Na última quarta-feira (7), o carioca José Henrique Domingues, de 59 anos, tornou-se o primeiro no estado a fazer a inclusão dessa categoria na Carteira Nacional de Habilitação (CNH), segundo o Departamento Estadual de Trânsito (Detran-MS). A bordo do triciclo especial, ele foi aprovado no exame prático realizado no pátio do órgão, em Campo Grande.
Domingues, que mora no Rio de Janeiro e trabalha como técnico em contabilidade, conta que é cadeirante há quatro anos, desde que começou a ter complicações por causa da esclerose múltipla. No ano passado, depois de ler sobre o triciclo especial, ele decidiu tirar a habilitação no Rio de Janeiro, mas esbarrou na desinformação.
“Cheguei ao Detran do Rio, mas lá ninguém sabia como aplicar as provas. Diziam que não tinha jeito. Juntei várias informações sobre o triciclo e protocolei um processo, aguardei quatro meses e não me deram resposta até hoje. Aí decidi viajar até Campo Grande para comprar o triciclo e tirar a carteira”, relata.
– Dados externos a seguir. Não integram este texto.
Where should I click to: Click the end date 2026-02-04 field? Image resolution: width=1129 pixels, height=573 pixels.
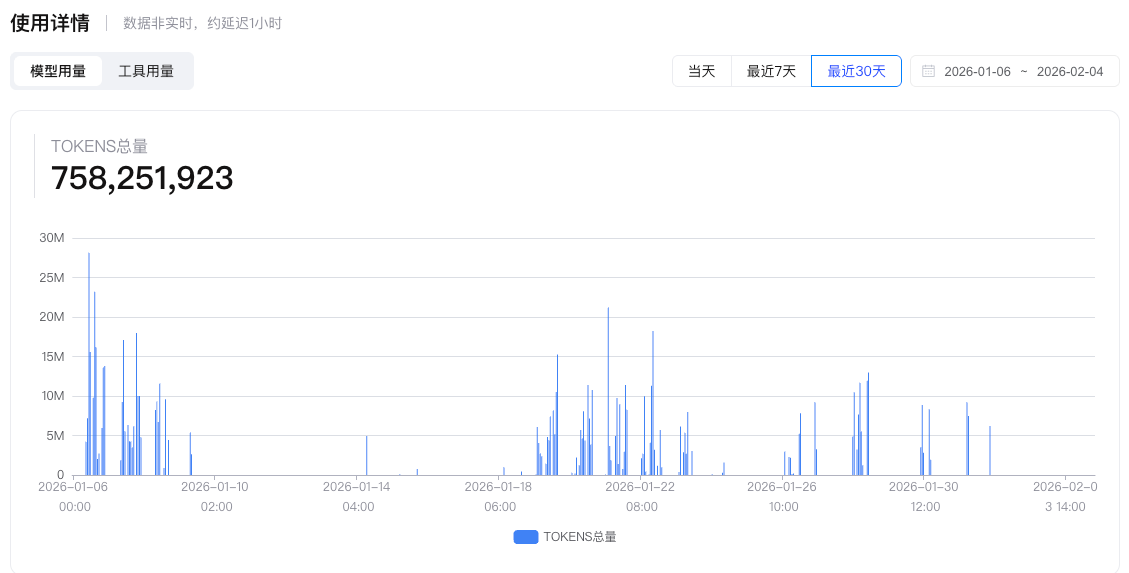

O Detran de Mato Grosso do Sul é o único a dispor de um centro de formação de condutores voltado aos deficientes físicos, de acordo com o órgão. As aulas teóricas podem ser feitas em centros convencionais, e as aulas práticas nas categorias A e B são oferecidas de graça pelo departamento. O centro possui automóveis adaptados e um triciclo especial do mesmo modelo que foi adquirido por Domingues.
“Ele começou como todo aluno, com dificuldades no início, achando que não daria conta. Agora ele está aí, aprovado”, diz o instrutor.
O examinador Sílvio Ângelo da Silva, que acompanhou as manobras do cadeirante no dia da prova, disse que ele não perdeu nenhum ponto durante o percurso. “Ele fez passagem de nível, conversão, obedeceu aos semáforos e às placas, trocou de pista, tudo de forma correta”, afirmou.
Após saber do resultado, Domingues disse esperar que outros cadeirantes como ele possam tirar a CNH da categoria A. “Isso vai beneficiar muita gente, porque é chato depender dos outros para tudo. Agora vou poder ir sempre que quiser à praia, ao centro da cidade.”
Características
O nome de “batismo” do triciclo é Biga, e o visual remete aos carros de combate usados na Antiguidade. O motor importado de 100 cilindradas pode desenvolver velocidade nominal de 80 km/h, mas o manual recomenda que o condutor trafegue em segurança a no máximo 60 km/h. O câmbio automático é composto por três marchas à frente e uma à ré, que são indicadas por luzes no painel.
A aceleração fica no punho direito, e os dois manetes acionam os freios. O manete esquerdo possui ainda um mecanismo que ativa o freio de estacionamento. Velocímetro, indicador do reservatório de combustível e buzina ficam no guidão. A capacidade do veículo é para apenas uma pessoa.
O cadeirante não precisa de auxílio de terceiros para usar o triciclo especial. Uma alavanca faz com que a plataforma seja rebaixada ao nível do chão, e corrimãos servem de apoio para subir ou descer do veículo. Travas garantem que a cadeira de rodas não se movimente durante a condução do triciclo. De acordo com a fabricante, o preço do produto é de R$ 15 mil.
Como um veículo zero
Segundo o idealizador e fabricante Oraci Silva da Costa, a ideia começou a sair do papel há cinco anos, quando ele se aposentou como professor de ensino industrial. O amplo conhecimento sobre mecânica e a paixão por motocicletas somaram-se à intenção de desenvolver veículos especiais. Desde então já foram comercializadas 13 unidades, sempre sob encomenda.
As peças não são reaproveitadas de outros veículos. “É o único triciclo do país totalmente projetado, diferentemente de outras motocicletas adaptadas para cadeirantes”, explica Costa. A vantagem, segundo ele, é que o triciclo sai da linha de montagem com o Registro Nacional de Veículos Automotores (Renavam). “É como um carro zero quilômetro que se compra em uma loja”, afirma.